## Data excerpts:
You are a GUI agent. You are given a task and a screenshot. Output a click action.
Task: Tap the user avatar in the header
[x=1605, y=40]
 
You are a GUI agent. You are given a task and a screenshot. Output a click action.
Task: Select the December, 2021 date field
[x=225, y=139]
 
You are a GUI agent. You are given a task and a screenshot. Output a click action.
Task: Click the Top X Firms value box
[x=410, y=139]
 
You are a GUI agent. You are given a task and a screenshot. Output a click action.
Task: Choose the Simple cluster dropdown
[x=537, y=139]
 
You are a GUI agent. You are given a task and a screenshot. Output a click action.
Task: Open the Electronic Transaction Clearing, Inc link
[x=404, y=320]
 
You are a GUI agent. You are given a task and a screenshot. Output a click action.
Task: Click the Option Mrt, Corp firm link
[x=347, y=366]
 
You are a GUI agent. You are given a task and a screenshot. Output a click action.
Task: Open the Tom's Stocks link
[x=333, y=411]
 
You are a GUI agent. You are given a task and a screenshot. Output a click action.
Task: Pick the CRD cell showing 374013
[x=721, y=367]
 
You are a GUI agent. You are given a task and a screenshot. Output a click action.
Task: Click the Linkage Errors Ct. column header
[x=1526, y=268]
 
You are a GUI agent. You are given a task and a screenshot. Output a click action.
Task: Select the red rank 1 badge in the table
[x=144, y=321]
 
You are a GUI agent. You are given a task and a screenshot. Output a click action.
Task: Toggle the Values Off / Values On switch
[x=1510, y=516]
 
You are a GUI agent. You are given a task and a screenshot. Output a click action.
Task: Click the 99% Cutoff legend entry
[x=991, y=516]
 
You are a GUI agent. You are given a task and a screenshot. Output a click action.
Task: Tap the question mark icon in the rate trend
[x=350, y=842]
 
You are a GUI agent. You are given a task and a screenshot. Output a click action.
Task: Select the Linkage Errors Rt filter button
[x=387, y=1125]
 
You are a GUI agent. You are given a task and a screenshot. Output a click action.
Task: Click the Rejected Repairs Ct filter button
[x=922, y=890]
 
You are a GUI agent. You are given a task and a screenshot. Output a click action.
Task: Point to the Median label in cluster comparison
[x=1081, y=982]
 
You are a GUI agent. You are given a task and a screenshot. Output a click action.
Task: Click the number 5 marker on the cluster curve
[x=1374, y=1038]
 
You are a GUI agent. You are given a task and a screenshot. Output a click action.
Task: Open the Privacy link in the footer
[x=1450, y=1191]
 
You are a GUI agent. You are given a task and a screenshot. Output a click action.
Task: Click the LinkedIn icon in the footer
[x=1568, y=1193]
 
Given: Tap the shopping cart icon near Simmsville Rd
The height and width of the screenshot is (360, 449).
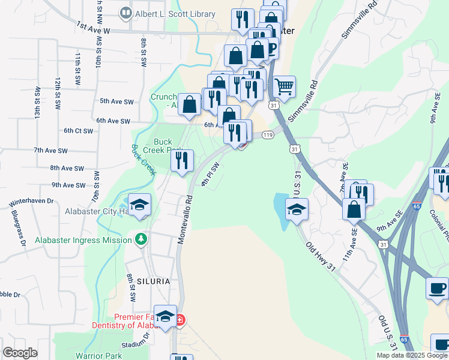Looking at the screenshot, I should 284,86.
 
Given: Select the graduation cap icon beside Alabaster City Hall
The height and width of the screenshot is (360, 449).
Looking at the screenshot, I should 139,205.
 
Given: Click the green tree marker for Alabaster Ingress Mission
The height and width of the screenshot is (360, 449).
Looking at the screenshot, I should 141,240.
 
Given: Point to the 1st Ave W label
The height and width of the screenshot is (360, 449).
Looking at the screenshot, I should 94,27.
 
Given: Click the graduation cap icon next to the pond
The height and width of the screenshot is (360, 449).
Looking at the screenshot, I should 297,210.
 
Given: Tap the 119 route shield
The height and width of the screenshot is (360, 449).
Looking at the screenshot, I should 268,136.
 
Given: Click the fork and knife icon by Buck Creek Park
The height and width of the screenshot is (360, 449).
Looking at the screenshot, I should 182,160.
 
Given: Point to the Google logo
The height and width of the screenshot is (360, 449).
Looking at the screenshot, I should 20,353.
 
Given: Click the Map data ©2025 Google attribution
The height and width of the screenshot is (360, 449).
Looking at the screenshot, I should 411,355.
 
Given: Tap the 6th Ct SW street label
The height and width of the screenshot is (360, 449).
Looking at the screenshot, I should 78,130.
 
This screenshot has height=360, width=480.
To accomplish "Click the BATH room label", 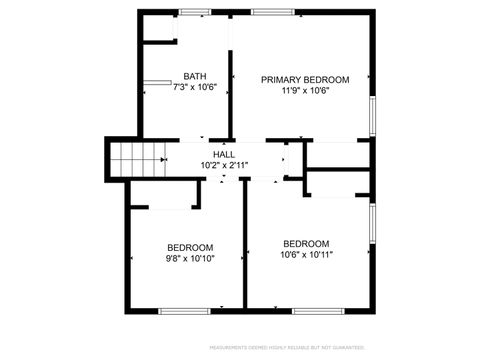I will click(x=195, y=77).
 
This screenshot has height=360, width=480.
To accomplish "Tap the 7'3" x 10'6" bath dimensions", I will click(x=195, y=88).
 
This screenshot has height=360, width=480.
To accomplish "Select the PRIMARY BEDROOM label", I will click(x=305, y=79).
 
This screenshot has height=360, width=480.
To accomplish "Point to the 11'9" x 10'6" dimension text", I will click(x=305, y=91).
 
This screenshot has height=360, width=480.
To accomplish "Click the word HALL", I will click(x=224, y=155).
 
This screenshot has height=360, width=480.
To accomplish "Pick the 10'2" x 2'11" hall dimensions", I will click(x=224, y=165).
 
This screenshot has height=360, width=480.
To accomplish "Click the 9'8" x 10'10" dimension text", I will click(x=190, y=258).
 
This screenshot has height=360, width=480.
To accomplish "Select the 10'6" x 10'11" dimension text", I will click(x=306, y=254).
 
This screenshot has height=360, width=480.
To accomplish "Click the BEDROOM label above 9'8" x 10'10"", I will click(x=190, y=247).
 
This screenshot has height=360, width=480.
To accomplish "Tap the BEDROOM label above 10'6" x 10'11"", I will click(x=306, y=243).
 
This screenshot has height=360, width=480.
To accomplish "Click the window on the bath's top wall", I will click(x=195, y=12).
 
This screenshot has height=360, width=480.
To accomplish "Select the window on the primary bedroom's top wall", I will click(x=267, y=12).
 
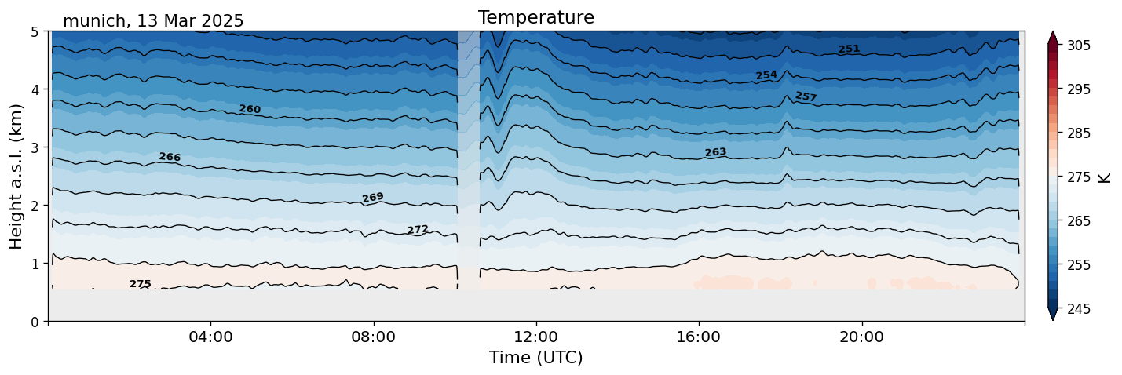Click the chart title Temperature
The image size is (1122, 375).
coord(535,17)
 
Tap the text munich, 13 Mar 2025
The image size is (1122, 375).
coord(153,21)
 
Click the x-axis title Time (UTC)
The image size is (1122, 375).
coord(535,358)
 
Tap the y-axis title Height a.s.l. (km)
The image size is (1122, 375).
coord(16,176)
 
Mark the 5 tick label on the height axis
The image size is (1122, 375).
coord(35,32)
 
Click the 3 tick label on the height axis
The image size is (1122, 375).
coord(35,147)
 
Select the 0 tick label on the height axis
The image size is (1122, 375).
coord(35,322)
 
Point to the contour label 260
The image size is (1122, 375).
coord(250,109)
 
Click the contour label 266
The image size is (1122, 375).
coord(170,157)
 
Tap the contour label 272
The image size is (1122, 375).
coord(418,230)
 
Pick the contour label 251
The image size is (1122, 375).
coord(849,49)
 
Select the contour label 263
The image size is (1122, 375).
coord(715,152)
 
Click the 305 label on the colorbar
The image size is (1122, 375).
coord(1076,46)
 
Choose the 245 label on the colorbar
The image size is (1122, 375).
coord(1076,309)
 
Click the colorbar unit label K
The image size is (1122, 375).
coord(1105,177)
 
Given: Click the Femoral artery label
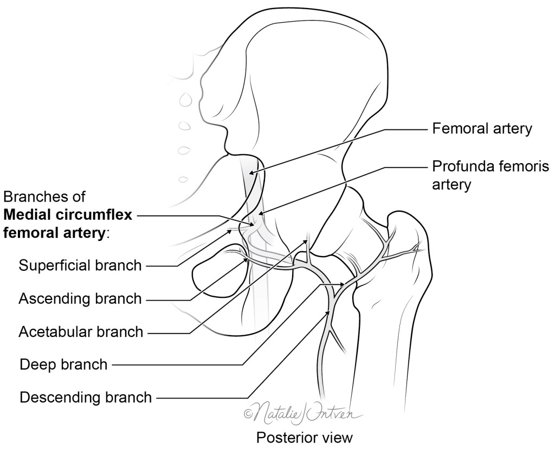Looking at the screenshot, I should click(x=482, y=129).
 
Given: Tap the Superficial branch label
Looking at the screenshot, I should click(x=80, y=265).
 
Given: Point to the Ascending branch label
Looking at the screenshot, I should click(x=80, y=298).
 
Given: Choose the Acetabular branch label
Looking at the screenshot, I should click(x=81, y=331).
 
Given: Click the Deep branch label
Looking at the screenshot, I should click(x=63, y=364).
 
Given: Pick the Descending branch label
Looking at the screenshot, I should click(x=86, y=398).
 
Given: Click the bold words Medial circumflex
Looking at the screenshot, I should click(x=68, y=215).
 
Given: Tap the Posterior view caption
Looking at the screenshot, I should click(x=304, y=437).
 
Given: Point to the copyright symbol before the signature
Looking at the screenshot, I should click(x=249, y=414).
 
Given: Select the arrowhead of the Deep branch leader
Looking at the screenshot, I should click(x=343, y=284).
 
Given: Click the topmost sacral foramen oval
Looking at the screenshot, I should click(x=185, y=100).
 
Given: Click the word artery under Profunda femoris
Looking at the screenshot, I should click(x=451, y=185).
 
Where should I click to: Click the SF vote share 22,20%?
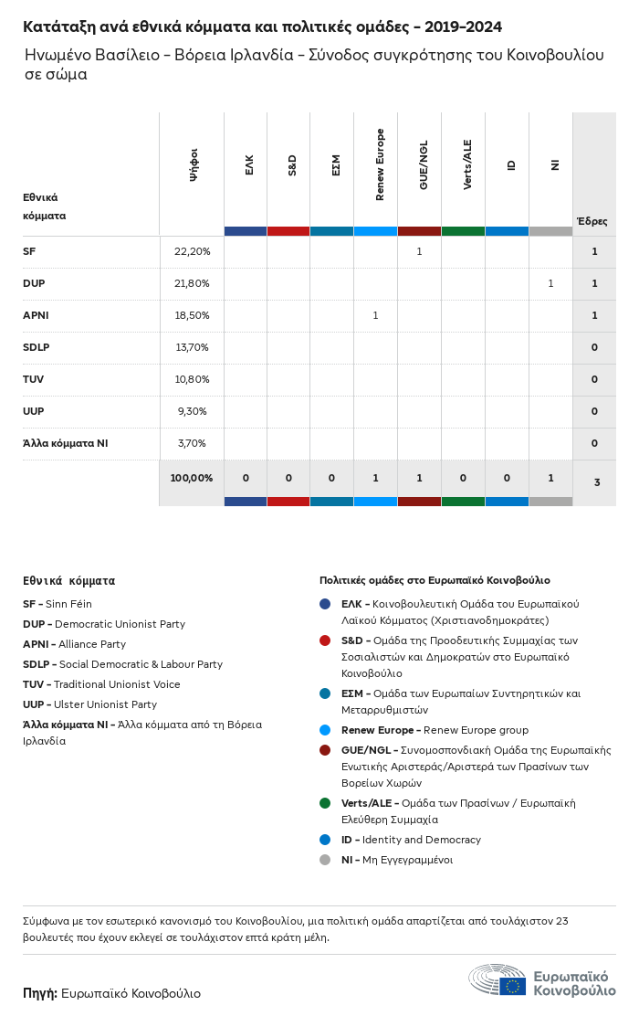[x=192, y=251]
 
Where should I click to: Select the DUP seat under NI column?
[x=550, y=283]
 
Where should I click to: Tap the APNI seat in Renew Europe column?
[x=375, y=315]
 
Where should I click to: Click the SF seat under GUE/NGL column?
[x=419, y=251]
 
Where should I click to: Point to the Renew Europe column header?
[x=380, y=164]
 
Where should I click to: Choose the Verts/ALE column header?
[x=467, y=164]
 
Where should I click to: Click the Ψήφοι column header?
[x=194, y=164]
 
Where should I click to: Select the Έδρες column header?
[x=592, y=221]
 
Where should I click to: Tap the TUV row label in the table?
[x=34, y=379]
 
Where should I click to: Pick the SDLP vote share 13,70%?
[x=192, y=347]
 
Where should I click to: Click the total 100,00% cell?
[x=192, y=478]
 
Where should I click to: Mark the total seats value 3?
[x=595, y=481]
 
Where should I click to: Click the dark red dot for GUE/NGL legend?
[x=325, y=750]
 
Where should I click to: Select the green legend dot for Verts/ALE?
[x=325, y=803]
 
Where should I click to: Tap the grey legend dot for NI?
[x=325, y=860]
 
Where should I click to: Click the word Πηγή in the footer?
[x=39, y=993]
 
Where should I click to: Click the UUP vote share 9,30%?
[x=192, y=411]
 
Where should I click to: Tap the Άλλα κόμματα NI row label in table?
[x=65, y=443]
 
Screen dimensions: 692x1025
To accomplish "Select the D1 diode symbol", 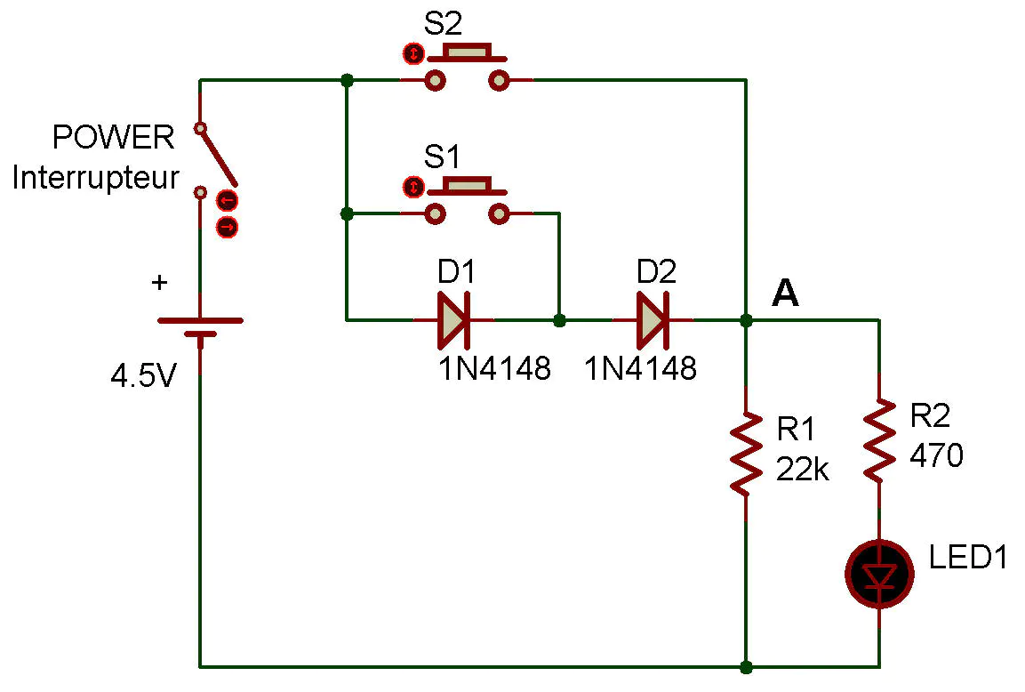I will tap(454, 319).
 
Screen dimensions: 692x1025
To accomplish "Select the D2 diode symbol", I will tap(653, 319).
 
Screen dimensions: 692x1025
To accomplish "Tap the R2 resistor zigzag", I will tap(879, 440).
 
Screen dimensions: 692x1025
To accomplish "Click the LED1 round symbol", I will tap(879, 575).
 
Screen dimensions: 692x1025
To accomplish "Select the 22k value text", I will tap(802, 469).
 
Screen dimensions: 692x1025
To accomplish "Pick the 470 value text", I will tap(936, 456).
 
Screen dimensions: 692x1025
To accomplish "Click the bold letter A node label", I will tap(785, 293).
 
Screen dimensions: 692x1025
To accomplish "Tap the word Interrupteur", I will tap(95, 178).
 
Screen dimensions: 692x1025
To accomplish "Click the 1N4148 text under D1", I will tap(493, 368).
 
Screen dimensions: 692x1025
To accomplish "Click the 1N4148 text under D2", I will tap(641, 368).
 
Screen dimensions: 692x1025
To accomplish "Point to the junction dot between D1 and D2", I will tap(559, 319).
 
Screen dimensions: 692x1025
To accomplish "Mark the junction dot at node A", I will tap(746, 319).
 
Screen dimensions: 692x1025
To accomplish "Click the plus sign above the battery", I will tap(159, 283).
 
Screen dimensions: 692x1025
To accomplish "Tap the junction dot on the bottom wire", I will tap(746, 666).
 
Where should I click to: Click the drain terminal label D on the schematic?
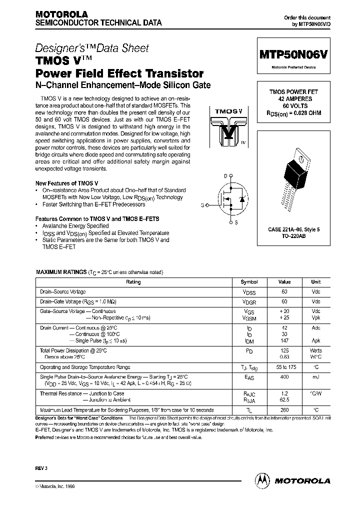click(x=225, y=176)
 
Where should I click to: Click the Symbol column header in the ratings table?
click(x=249, y=282)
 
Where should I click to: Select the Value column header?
click(x=284, y=282)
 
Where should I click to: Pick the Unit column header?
click(x=316, y=282)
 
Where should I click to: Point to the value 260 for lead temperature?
click(x=284, y=410)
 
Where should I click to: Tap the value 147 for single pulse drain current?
click(x=284, y=340)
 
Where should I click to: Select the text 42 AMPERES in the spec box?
click(x=295, y=99)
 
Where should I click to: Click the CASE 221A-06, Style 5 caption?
click(x=295, y=228)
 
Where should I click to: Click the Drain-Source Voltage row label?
click(x=63, y=291)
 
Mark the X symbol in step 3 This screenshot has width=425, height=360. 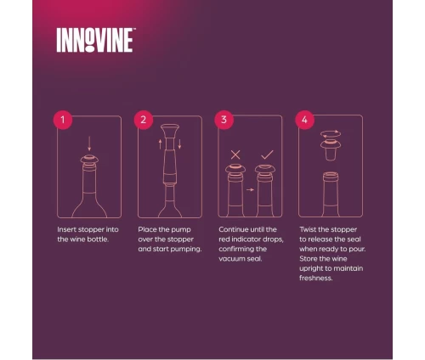click(x=235, y=155)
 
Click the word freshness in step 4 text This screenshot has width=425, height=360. click(x=316, y=278)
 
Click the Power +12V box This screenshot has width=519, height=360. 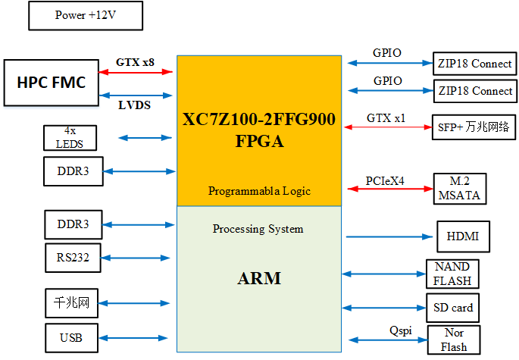86,15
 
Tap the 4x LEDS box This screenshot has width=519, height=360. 70,137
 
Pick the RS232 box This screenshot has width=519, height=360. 73,258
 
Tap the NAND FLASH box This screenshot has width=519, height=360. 452,274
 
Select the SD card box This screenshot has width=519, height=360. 452,308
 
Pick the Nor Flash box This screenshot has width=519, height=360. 455,340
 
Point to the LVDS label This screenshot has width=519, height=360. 134,105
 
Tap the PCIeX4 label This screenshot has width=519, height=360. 386,181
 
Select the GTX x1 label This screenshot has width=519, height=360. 386,118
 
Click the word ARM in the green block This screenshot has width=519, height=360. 258,278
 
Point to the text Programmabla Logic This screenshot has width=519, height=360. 259,191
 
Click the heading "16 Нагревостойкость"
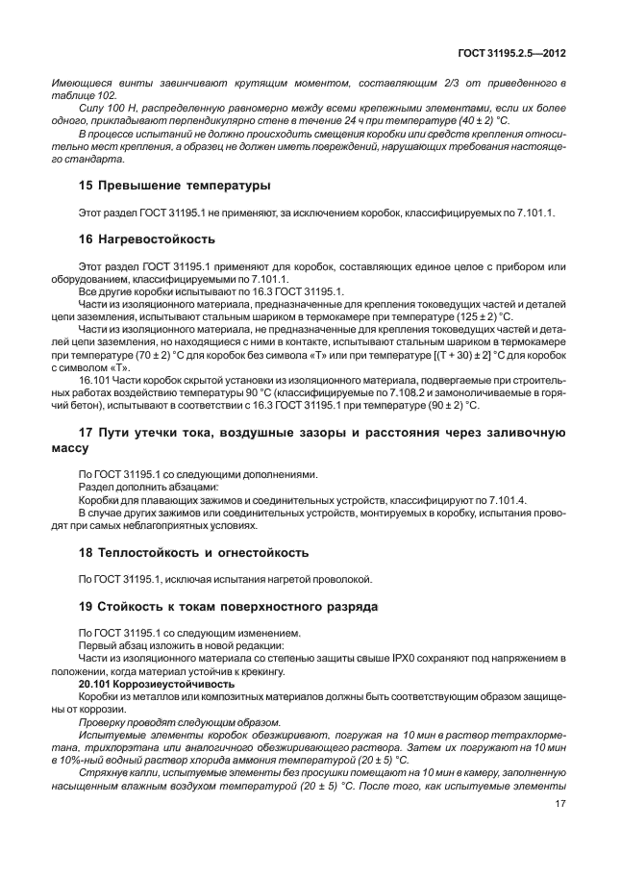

## What the exercise asks:
Edit the records from the line containing "Click the 3 tick label on the height axis" down to the line containing "coord(1105,177)", replacing "colorbar" with "color scale" and leaving everything else unchanged. Return only those lines.

## Solution for this problem:
Click the 3 tick label on the height axis
The image size is (1122, 375).
coord(35,147)
 
Select the 0 tick label on the height axis
The image size is (1122, 375).
coord(35,322)
 
Point to the contour label 260
The image size is (1122, 375).
coord(250,109)
 
Click the contour label 266
The image size is (1122, 375).
coord(170,157)
 
Tap the contour label 272
The image size is (1122, 375).
coord(418,230)
 
Pick the contour label 251
The image size is (1122, 375).
coord(849,49)
 
Select the contour label 263
The image size is (1122, 375).
coord(715,152)
 
Click the 305 label on the color scale
The image size is (1122, 375).
coord(1076,46)
 
Choose the 245 label on the color scale
The image size is (1122, 375).
coord(1076,309)
 
Click the color scale unit label K
The image size is (1122, 375).
coord(1105,177)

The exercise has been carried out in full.